Experimental investigation and phenomenological modeling of hygrothermal effect on tensile fatigue behavior of carbon/epoxy plain weave laminates

Abstract

The purpose of this paper is to study the hygrothermal effect on fatigue behavior of quasi-isotropic carbon/epoxy plain weave aerospace laminates containing artificial flaw under axial tension–tension loading. Dry and wet specimens were tested at tensile load-controlled cyclic loading with a stress ratio R = 0.1 and a load frequency of 7 Hz at room temperature (RT) and at 82℃ under different stress levels. Allowable stiffness change as a failure criterion was used to determine the delamination propagation onset threshold under cyclic tensile loading at each environmental condition.
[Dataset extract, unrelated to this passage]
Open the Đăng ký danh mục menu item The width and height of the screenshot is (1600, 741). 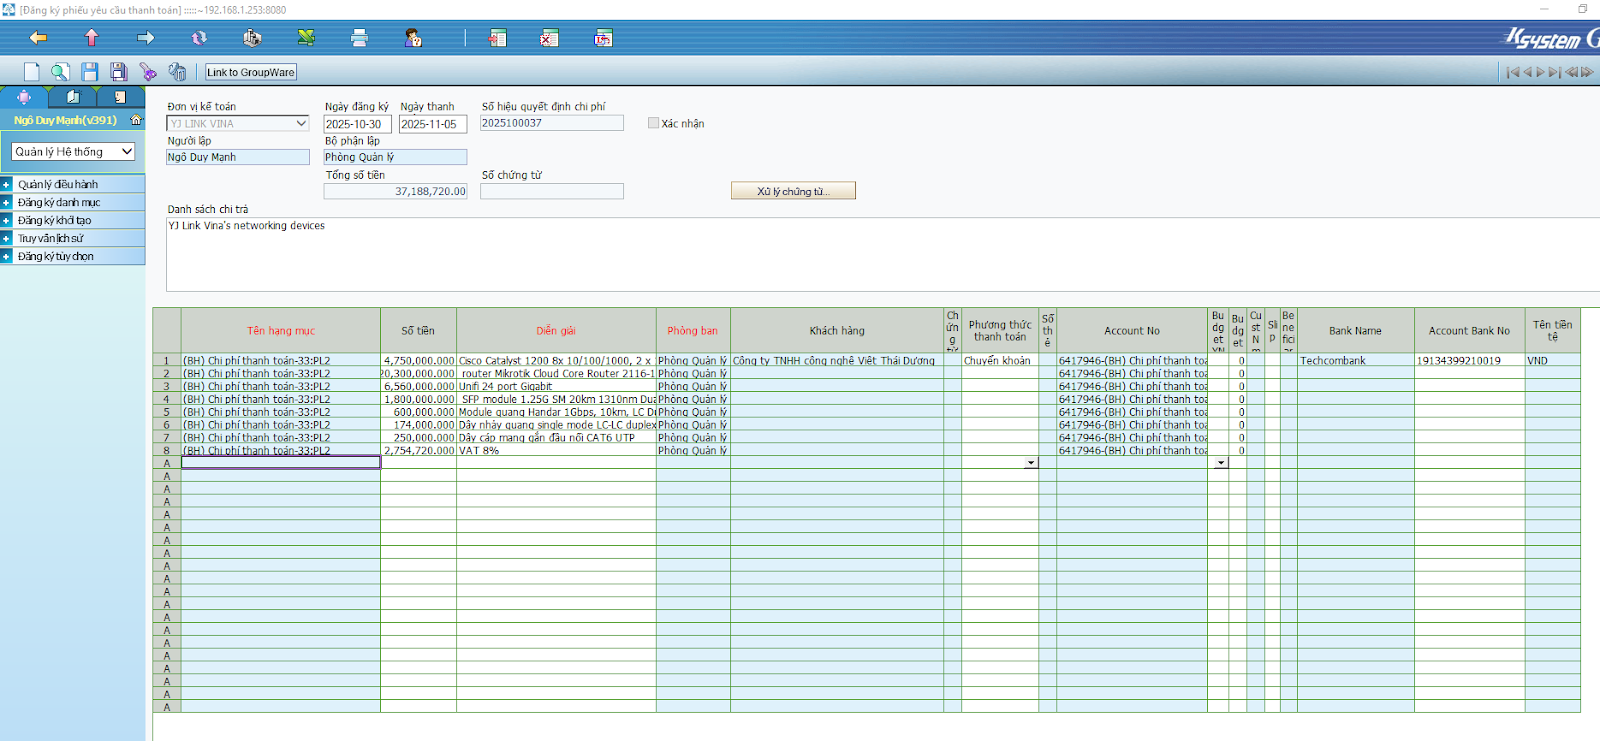point(59,202)
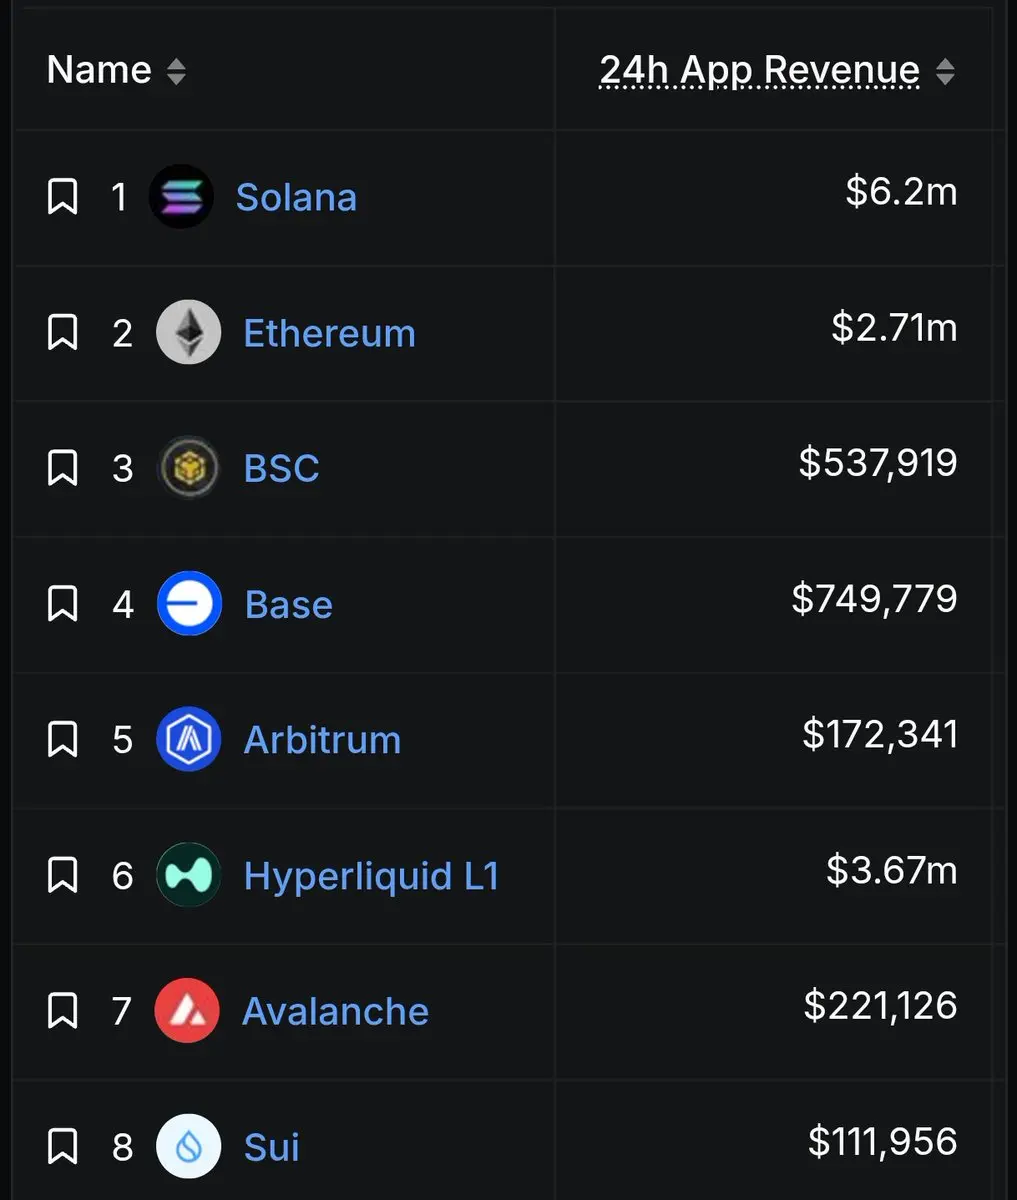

The delamination propagation onset was verified using the ultrasonic imaging (C-Scan) technique. The experimental results show that (1) fatigue life of CFRP specimens was more individually affected by moisture than by temperature and (2) combined moisture and temperature cause a drastic decrease in fatigue life. Finally, an investigation of the effect of hygrothermal conditions on stiffness degradation and damage of composite laminates subjected to tensile fatigue loading has been also carried. On the basis of the residual stiffness degradation, a damage variable was presented and phenomenological damage models were proposed by employing fatigue modulus and secant modulus concepts as measure of material damage.